# Scatter Plot Visualization in Python using matplotlib

Himanshu Pathak 08 Feb, 2024 • 6 min read

## Introduction

Scatter plots are a powerful tool in a data scientist’s arsenal, allowing us to visualize the relationship between two variables. This blog will explore the ins and outs of creating stunning scatter Plot Visualization in Python using matplotlib. Scatter plots are invaluable for uncovering patterns, trends, and correlations within datasets, making them an essential component of exploratory data analysis.

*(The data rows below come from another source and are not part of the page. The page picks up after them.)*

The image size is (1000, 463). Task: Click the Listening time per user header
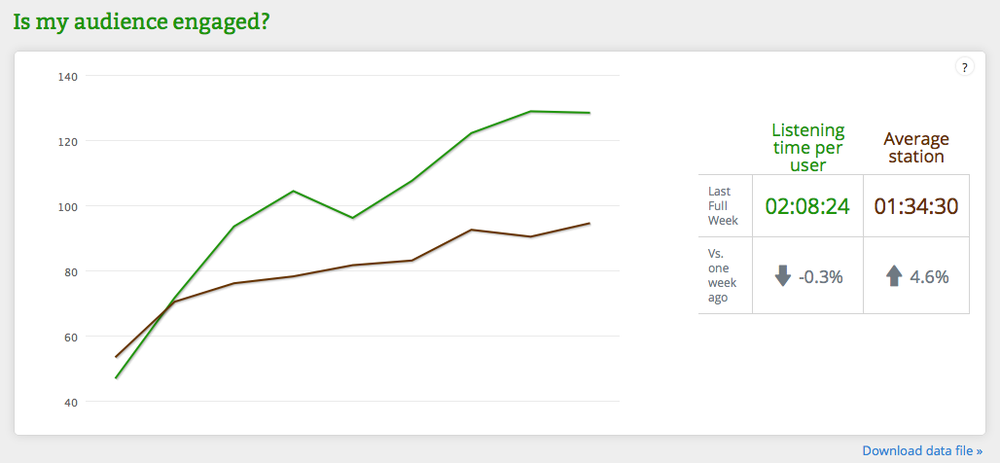click(x=808, y=148)
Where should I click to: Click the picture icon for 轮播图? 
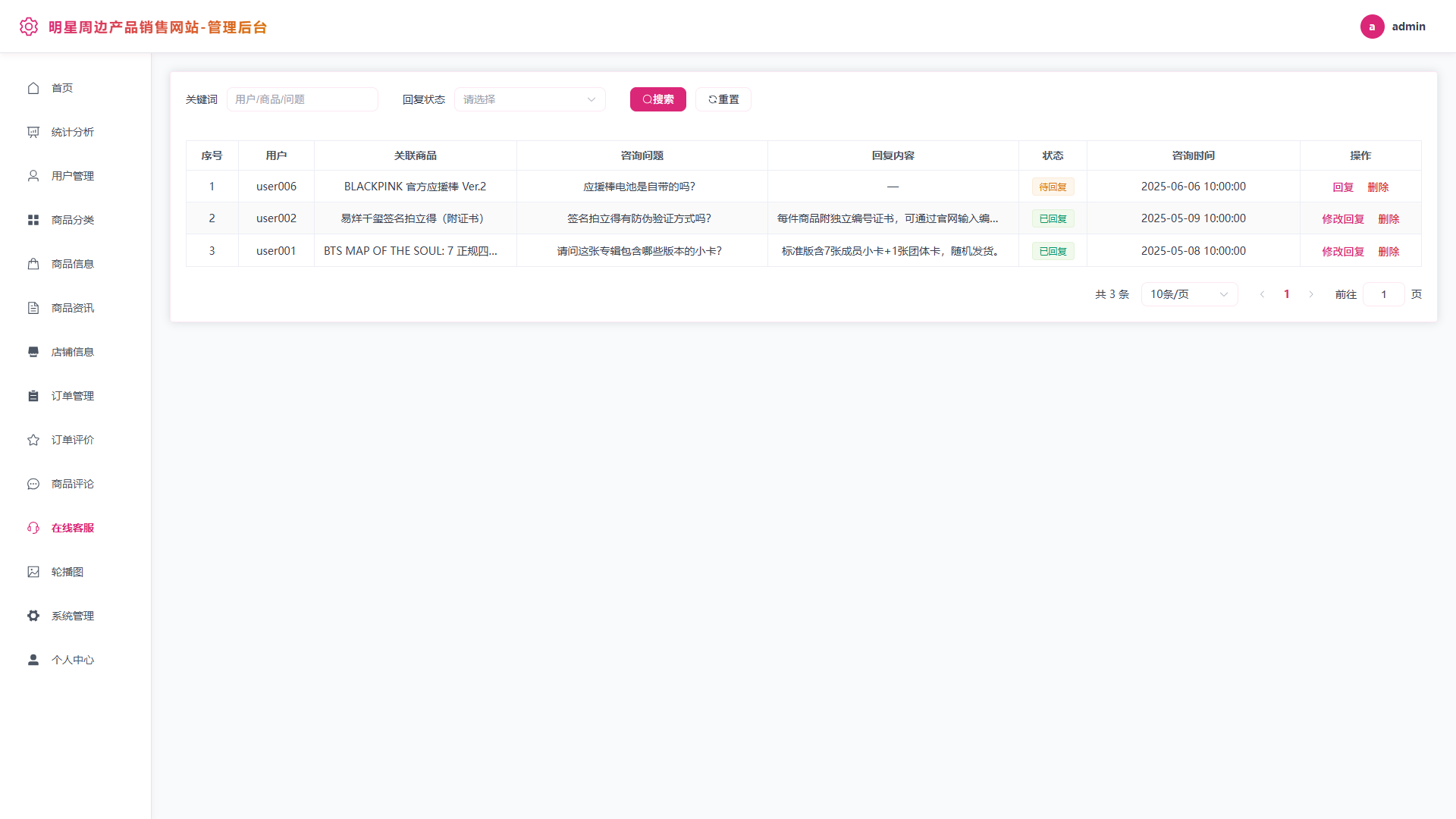(x=33, y=572)
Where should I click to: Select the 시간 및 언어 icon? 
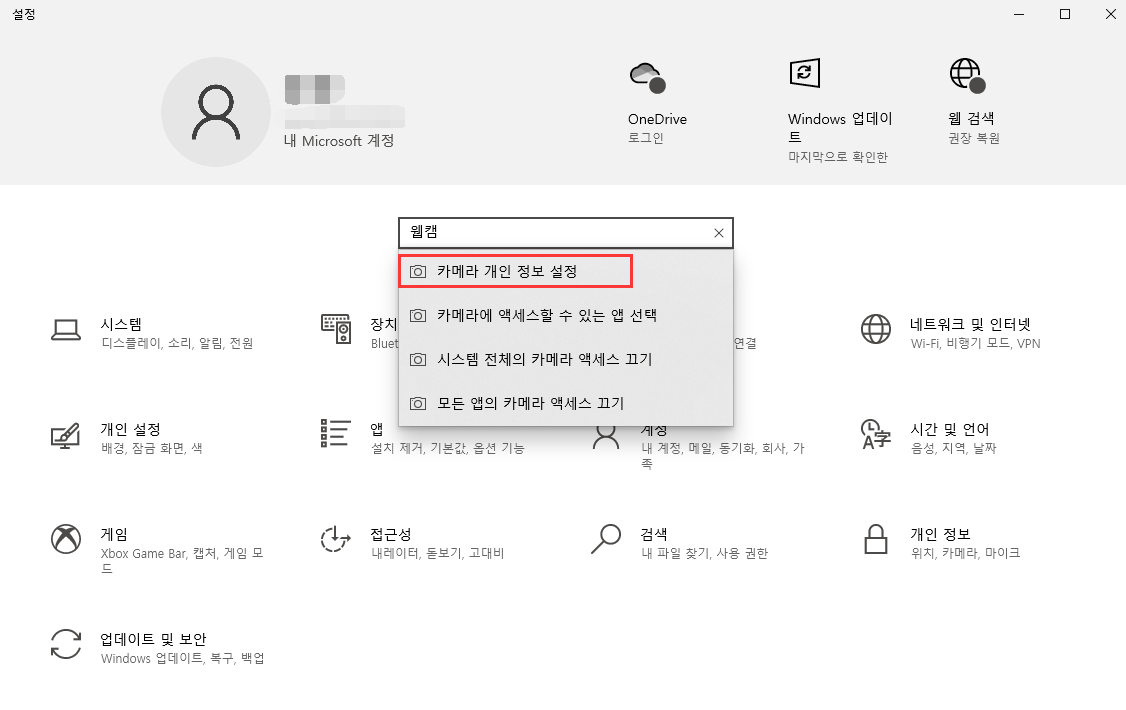tap(876, 434)
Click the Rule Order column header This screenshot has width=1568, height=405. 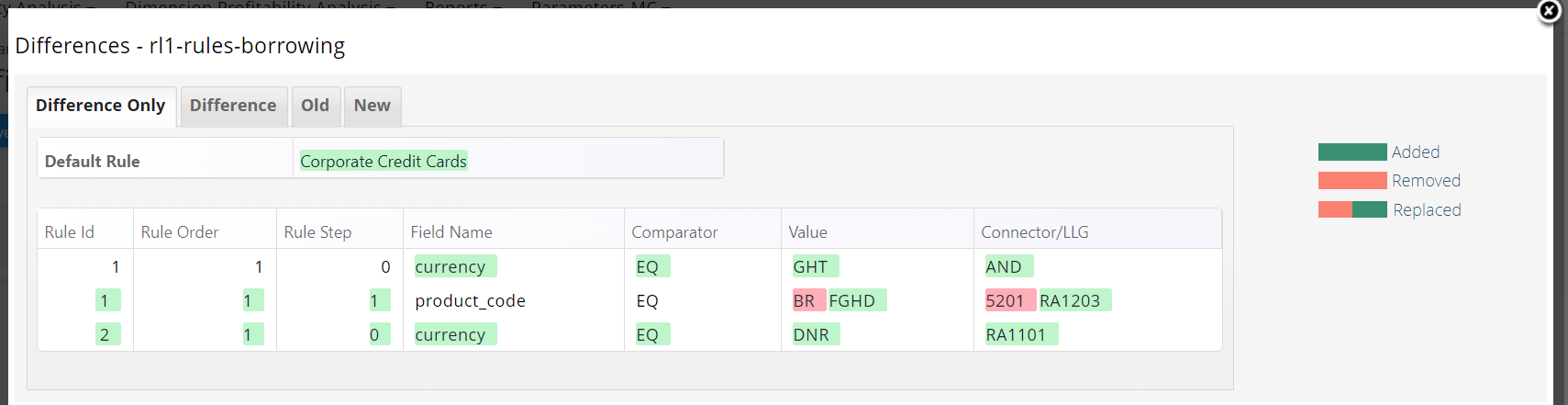[180, 232]
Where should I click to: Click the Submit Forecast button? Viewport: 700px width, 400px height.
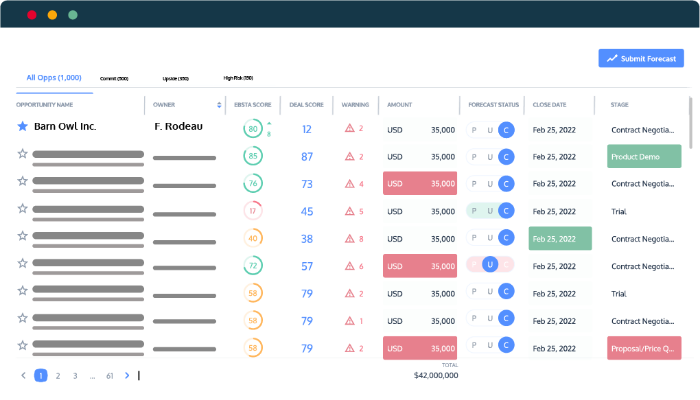pos(641,59)
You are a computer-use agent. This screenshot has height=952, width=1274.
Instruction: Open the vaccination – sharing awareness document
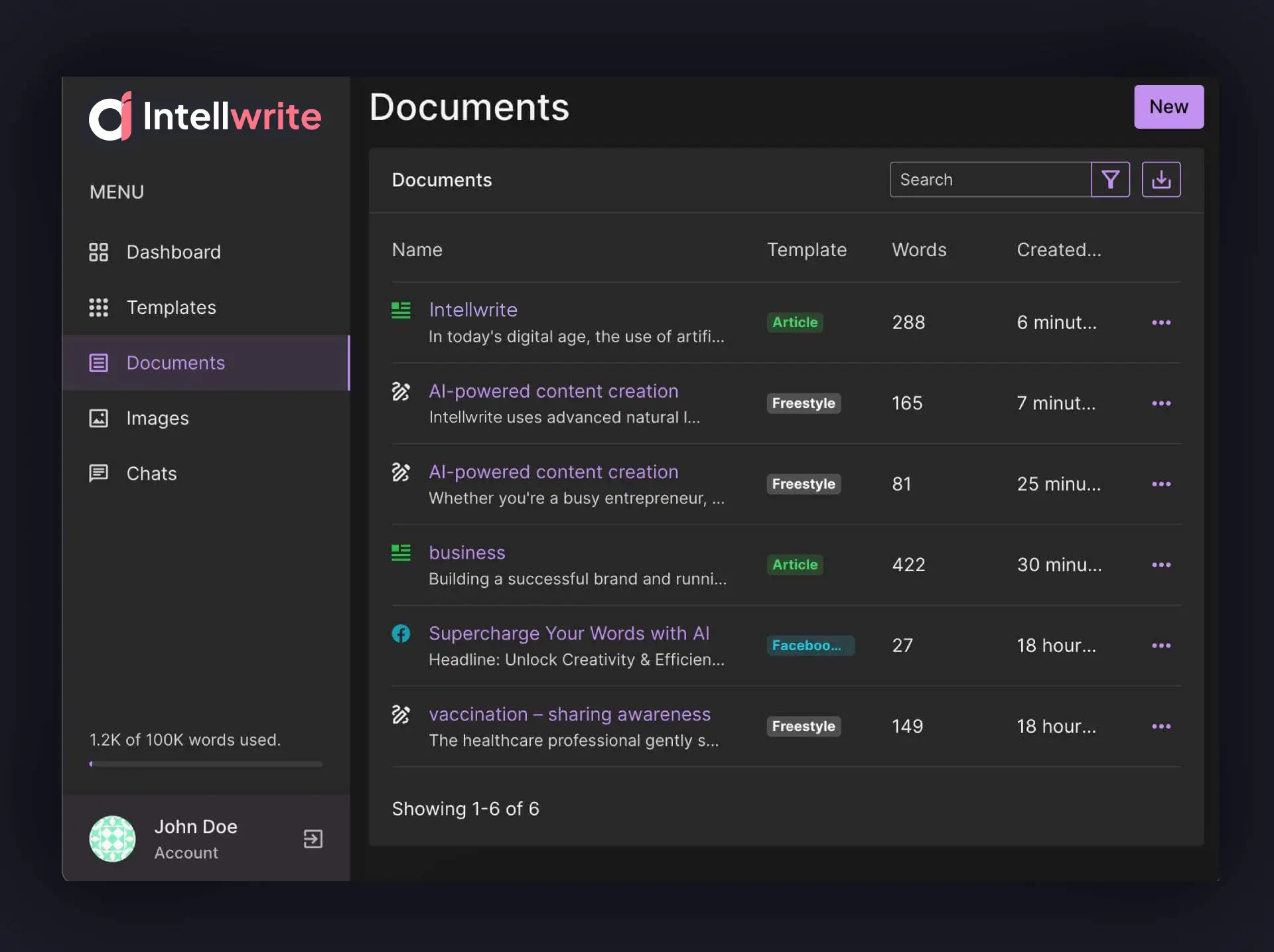click(569, 714)
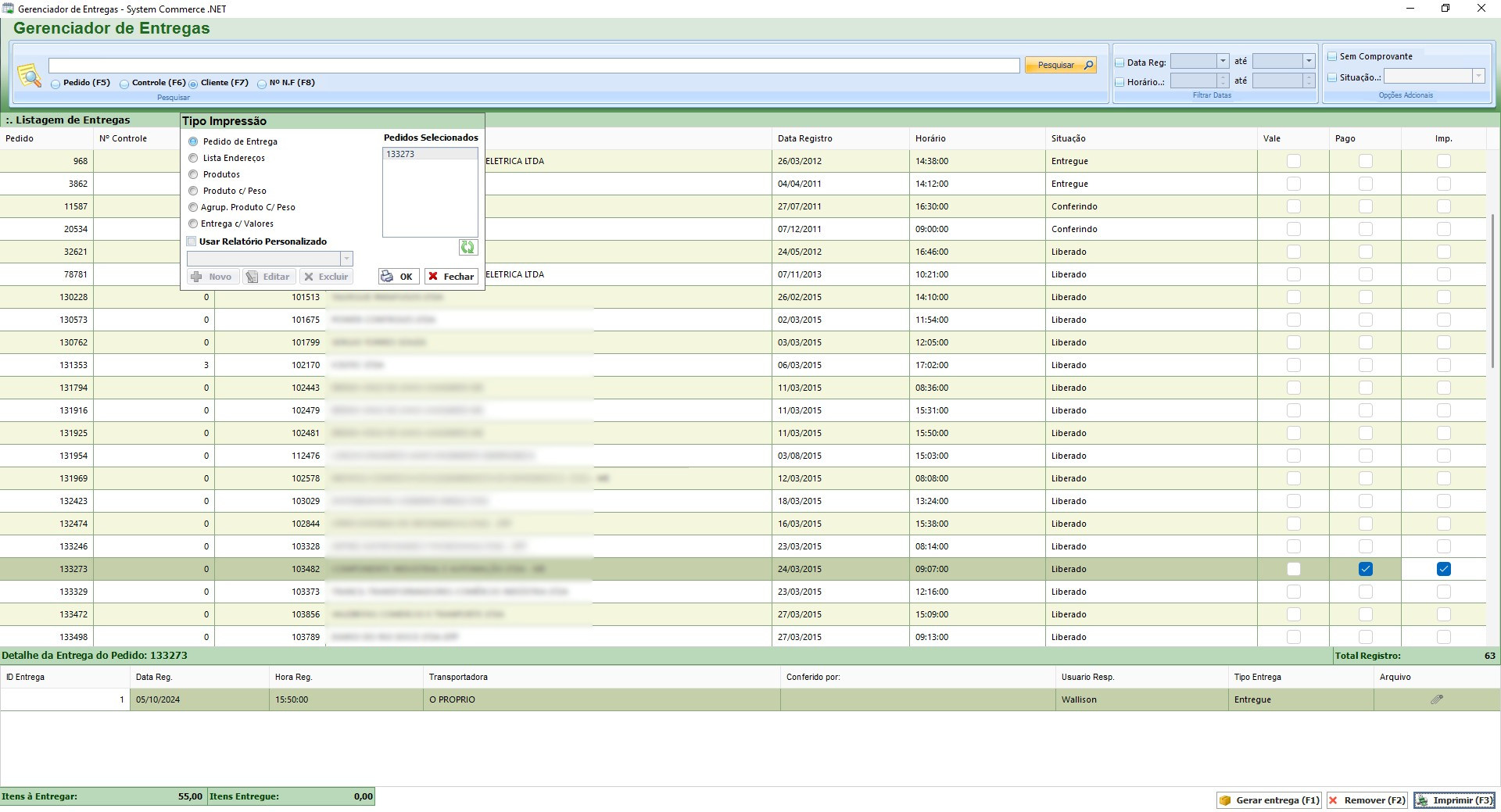
Task: Open the Situação filter dropdown
Action: [1478, 77]
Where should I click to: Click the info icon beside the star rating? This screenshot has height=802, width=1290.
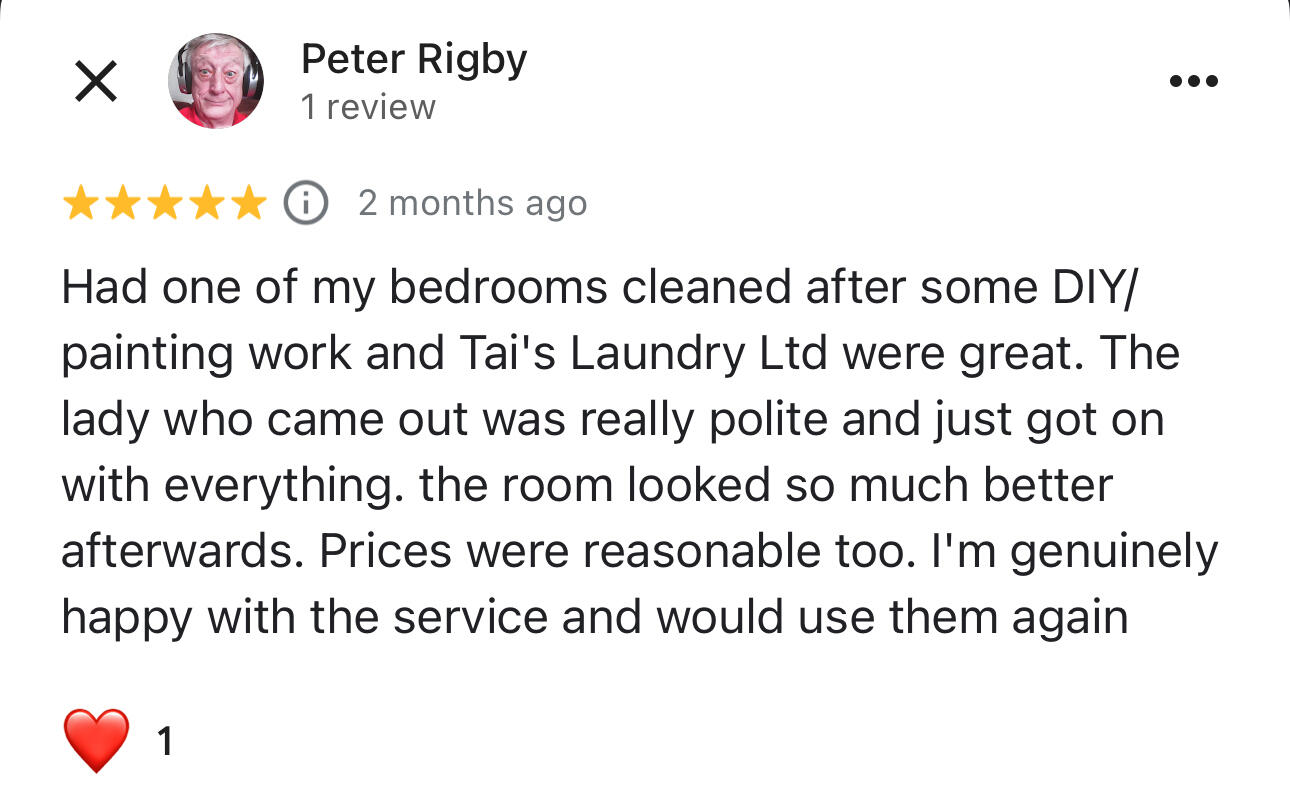pyautogui.click(x=306, y=202)
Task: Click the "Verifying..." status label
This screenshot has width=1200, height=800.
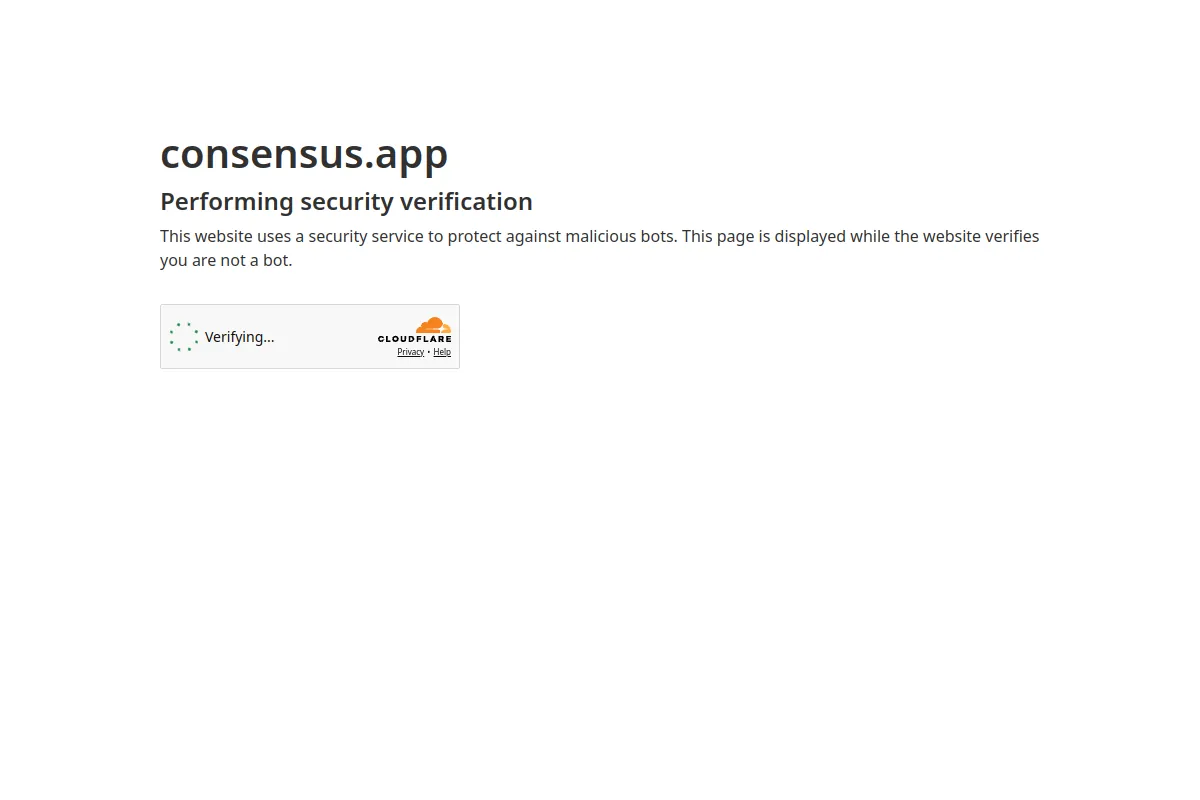Action: (x=239, y=337)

## Understanding the Basics of Scatter Plots:

Scatter plots are a fundamental visualization technique used to display the relationship between two numerical variables. They are particularly useful for identifying data patterns, trends, and correlations. The Matplotlib library provides a simple and intuitive way to create scatter plots in Python. Let’s dive into the basics of scatter plots and how to use Matplotlib to generate them.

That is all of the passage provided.